According to GDA, 85% is the level at which it expects MAHB to be removed from MSCI and other indices, “thereby triggering acceptances from index funds for the shares they control that are yet to be tendered into the offer.”
“GDA wishes to remind shareholders who have yet to accept the offer that there will be reduced liquidity once MAHB is removed from the indices and that they run the risk of holding unlisted shares,” it said.The consortium also reiterated its view that MAHB’s operational and financial underperformance would continue if it remains listed.

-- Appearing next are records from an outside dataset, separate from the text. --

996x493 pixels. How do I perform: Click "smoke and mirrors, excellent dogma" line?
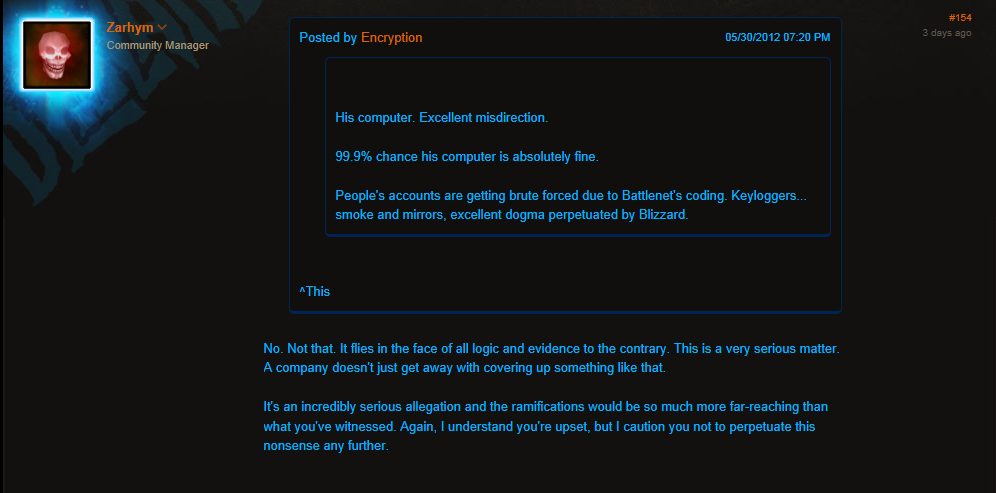pos(512,215)
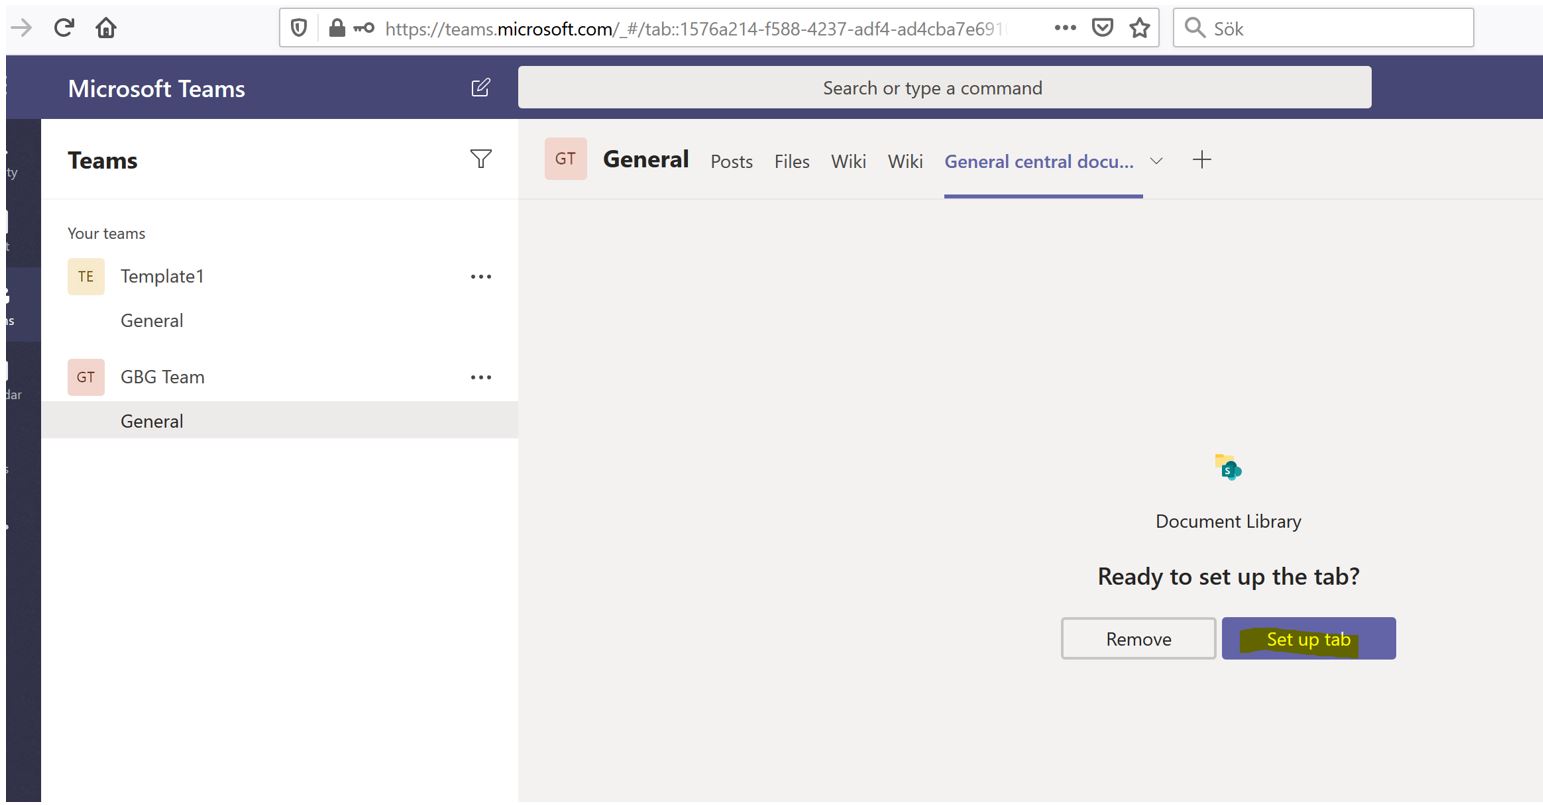Click the Document Library SharePoint icon
The height and width of the screenshot is (805, 1543).
pos(1228,466)
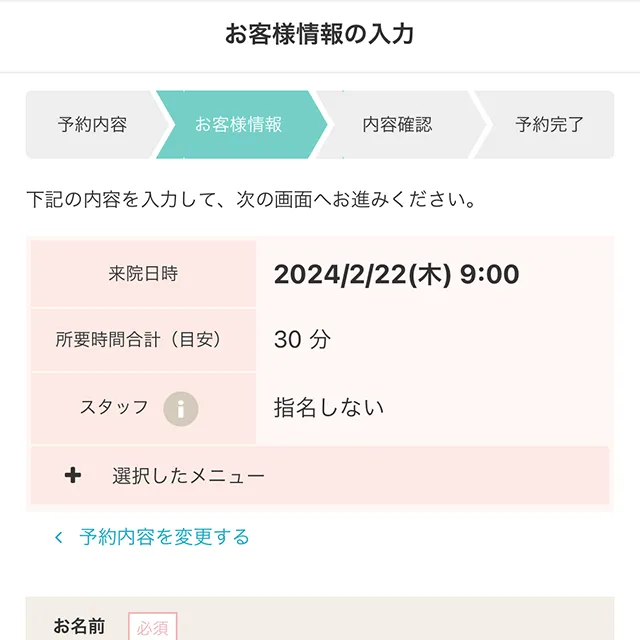Click the plus icon for 選択したメニュー
Viewport: 640px width, 640px height.
[x=72, y=476]
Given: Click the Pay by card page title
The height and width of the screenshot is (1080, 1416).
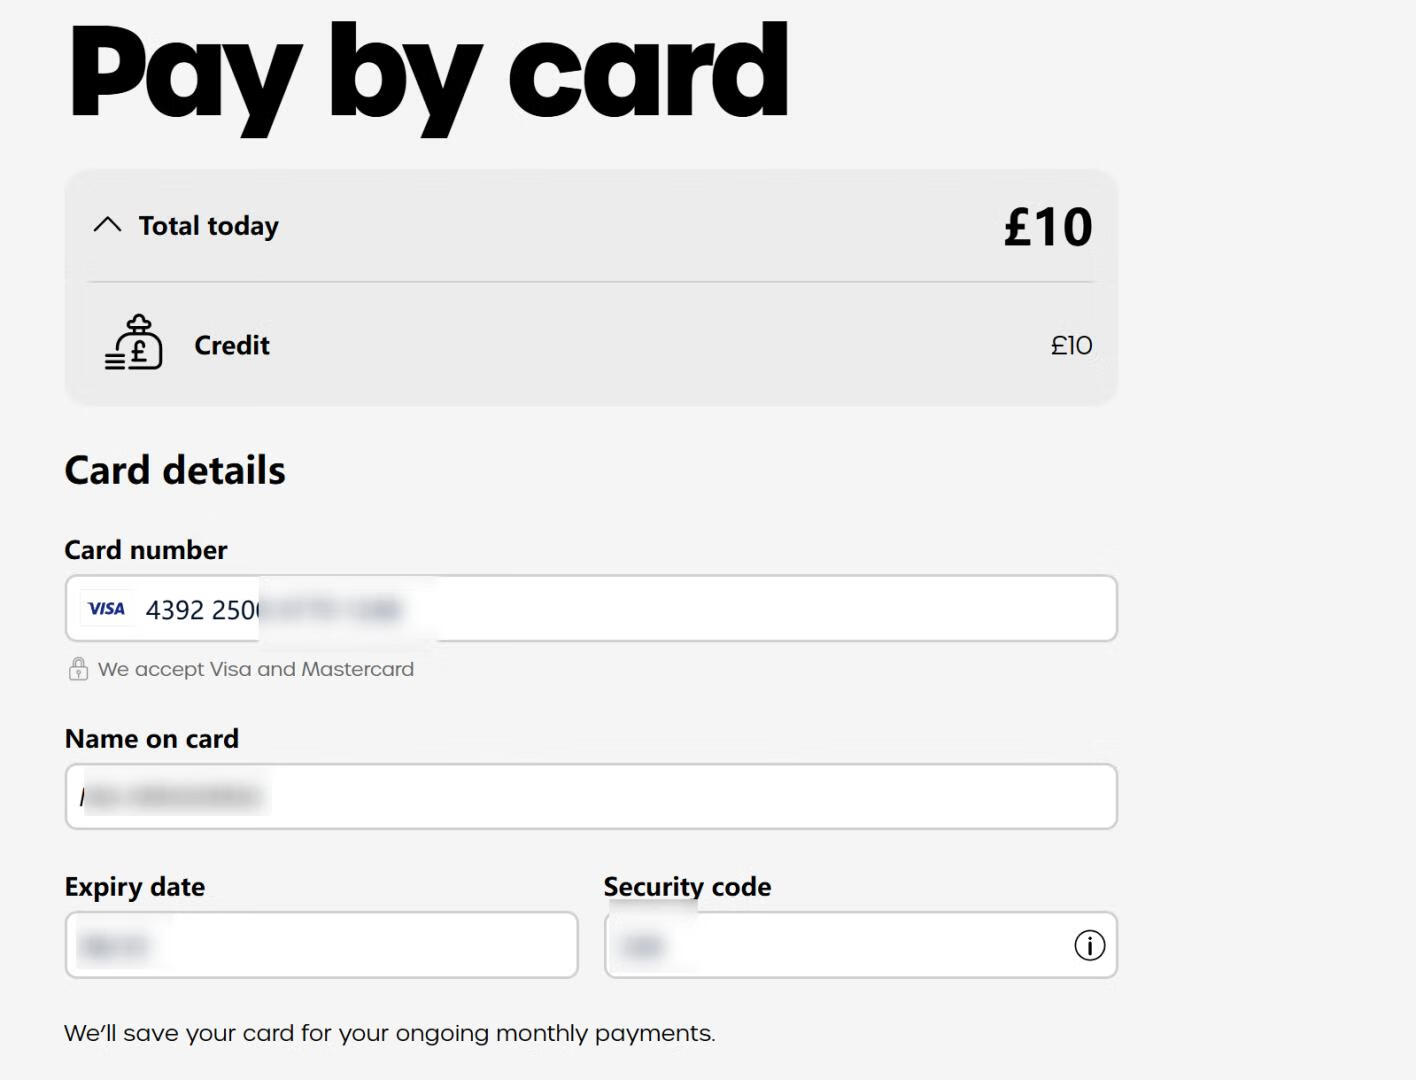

It said the transformation of MAHB is best undertaken as a private entity, supported by strategic and financial investors able to take a long-term approach to decision-making and capital investment
“The transformation, which will benefit wider Malaysia, requires substantial capital expenditure to both remediate MAHB’s ageing and failing infrastructure, as well as to support expansion.” it added.
“Against a decade-long backdrop of lagging performance versus regional peers, shareholders should have no doubt about the challenges that MAHB faces and that its ability to pay dividends in the future will be greatly reduced by this upcoming capital expenditure requirement.”
If the takeover goes through, the consortium will delist MAHB.
Khazanah will be the single largest shareholder with a 40% stake in the consortium, while the EPF will hold 30%.
GIP and Adia will have a combined effective 30% stake in MAHB through a joint venture.